I read three essays written by John Burroughs. All were written between 1900 and 1916. The essays are reflections upon nature. Frankly, they should be mandatory reading for every high school child in America. They are, "the Art of Seeing Things" 1908; "The Grist for the Gods" (1908) from "Leaf and Tendril" and "Nature Near Home." If you ever get a chance, find them and read them. I think you can find all of these essays in Bill McKibben's book, "American Earth."
They are most profound. "Grist for the Gods" is a very Taoist, Buddhist reflection on the nature of our existence. It is most appropriate for our society today. Burroughs had a cottage in the Berkshires.

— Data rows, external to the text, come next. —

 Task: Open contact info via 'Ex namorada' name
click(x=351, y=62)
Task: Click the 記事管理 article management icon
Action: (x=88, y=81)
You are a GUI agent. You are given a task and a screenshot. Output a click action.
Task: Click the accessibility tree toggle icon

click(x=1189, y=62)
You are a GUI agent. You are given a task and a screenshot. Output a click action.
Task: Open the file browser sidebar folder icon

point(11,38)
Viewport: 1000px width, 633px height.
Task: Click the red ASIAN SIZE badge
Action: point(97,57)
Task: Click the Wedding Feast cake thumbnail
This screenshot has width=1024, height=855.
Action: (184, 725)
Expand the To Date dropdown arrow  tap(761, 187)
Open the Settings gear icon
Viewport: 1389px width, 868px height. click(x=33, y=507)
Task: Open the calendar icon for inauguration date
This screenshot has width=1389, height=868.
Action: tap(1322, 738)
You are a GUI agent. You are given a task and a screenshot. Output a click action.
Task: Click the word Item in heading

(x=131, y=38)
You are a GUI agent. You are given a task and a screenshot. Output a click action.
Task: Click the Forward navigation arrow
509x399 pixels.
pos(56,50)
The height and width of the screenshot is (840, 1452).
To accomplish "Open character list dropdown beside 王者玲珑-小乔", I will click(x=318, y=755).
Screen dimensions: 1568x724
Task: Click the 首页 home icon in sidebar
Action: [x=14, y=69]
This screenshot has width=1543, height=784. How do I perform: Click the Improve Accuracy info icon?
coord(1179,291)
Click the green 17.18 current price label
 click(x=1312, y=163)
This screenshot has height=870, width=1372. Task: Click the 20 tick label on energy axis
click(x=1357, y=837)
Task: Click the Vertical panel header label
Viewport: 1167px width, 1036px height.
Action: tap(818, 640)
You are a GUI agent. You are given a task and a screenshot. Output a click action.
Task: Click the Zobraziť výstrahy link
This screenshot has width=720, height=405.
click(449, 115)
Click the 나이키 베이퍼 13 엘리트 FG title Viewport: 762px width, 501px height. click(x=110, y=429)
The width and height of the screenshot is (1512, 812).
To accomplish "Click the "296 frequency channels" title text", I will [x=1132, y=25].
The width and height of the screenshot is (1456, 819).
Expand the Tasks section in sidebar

I wonder where it was? Consider this passage. "But let not care and humdrum deaden us to wonders and the mysteries amid which we live, nor the splendors and the glories. We need not translate ourselves in imagination to some other sphere or state of being to find the marvelous, the divine, the transcendent; we need not postpone our day of wonder and appreciation to some future time and condition. The true inwardness of this gross visible world, hanging like an apple on the bough of the great cosmic tree, and swelling with all the juices and potencies of life, transcends anything we have dreamed of terrestrial abodes. It is because of these things, because of the vitality, spirituality, oneness, and immanence of the universe as revealed by science, its conditions of transcending time and space, without youth and without age, neither beginning nor ending, neither material nor spiritual, but forever passing from one into the other, that I was early and deeply impressed by Walt Whitman's lines, '[t]here was never any more inception than there is now, nor anymore youth or age than there is now, and will never be any more perfection than there is now; nor any more heaven or hell than there is now." And Burroughs added, "[a]nd may I add, nor any more creation than there is now, nor any more miracles, or glories, or wonders, or immortality, or judgment days, than there are now. And we shall never be nearer God and spiritual and transcended things than we are now. The babe in its mother's womb is not nearer its mother than we are to the invisible sustaining and mothering powers of the universe, and its spiritual entities, every moment of our lives." John Burroughs. Wow!
What a way to express the concept of non-dualism. this passage hits all three of the concepts. Mindfulness, impermanence, and interbeing. Thich Naht Hahn teaches this. John Burroughs wrote about these things a hundred years ago. And so it is.